Embedding with the U.S. military is widely considered safer for Western journalists than operating independently in the hazardous streets of Baghdad, where the threat of bombings is compounded by the danger of being kidnapped or assassinated.
But embedded journalists share the same risks faced by the American soldiers who are being killed by insurgents on a daily basis.
"It sort of does give me pause for thought, because I do a lot of embeds and seeing what happened to Bob is something that could have happened to me," said Rick Jervis, Baghdad bureau chief for USA Today and a former Chicago Tribune reporter.
Journalists in Baghdad say they have been especially affected by the kidnapping of Carroll, the first American journalist to be held hostage for longer than a few days.
"We're in one of the more dangerous phases now that we've seen for a while, with threats from all sides - kidnappings, bombings and shootings," said Larry Kaplow, Baghdad correspondent for Cox Newspapers. "But I don't think it's the most dangerous phase we've seen here and I'm hoping I can be careful until this phase passes."
Kaplow, who has been based in Baghdad since March 2003, says he is determined to remain.
"It's an important story, and it's something in our business you want to do," he said. "There are probably only a few dozen American reporters who have a feel for this story, and if we all start to leave, there really won't be anybody to write informed stories about it."
Woodruff would heartily agree.

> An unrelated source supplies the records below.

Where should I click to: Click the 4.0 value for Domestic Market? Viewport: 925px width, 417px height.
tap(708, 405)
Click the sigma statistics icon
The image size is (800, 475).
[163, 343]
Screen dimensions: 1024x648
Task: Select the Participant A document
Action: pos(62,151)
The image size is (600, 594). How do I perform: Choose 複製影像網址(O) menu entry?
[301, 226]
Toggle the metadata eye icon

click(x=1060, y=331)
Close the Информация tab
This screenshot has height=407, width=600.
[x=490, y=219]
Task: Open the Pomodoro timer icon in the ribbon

That's why he was in Iraq.
A former lawyer, Woodruff, 44, was bitten by the journalism bug and chose to forego a legal career for a $12,000-a-year TV job in 1991, shortly before the birth of the first of his four children.
"I have always been a pretty curious, wanderlusting kind of person and I saw a job where I could scratch that itch and get paid for it," Woodruff told the Tribune recently.
Woodruff and Elizabeth Vargas officially became co-anchor of "World News Tonight" on Jan. 3. They replaced Peter Jennings, who died of lung cancer last year.
Part of the appeal of the job for Woodruff was that it didn't tether him to the news desk and increased ABC's ability to showcase stories, some of which he hoped to cover.
"Those of us who still feel very strongly about serious news and informing our children, especially, this is a great new opportunity for us on so many fronts," he said in Pasadena. "It's really good for the reporters in the field, too, to know that when they do all this work and sometimes risk their lives to do it, there's a place that an audience can find it."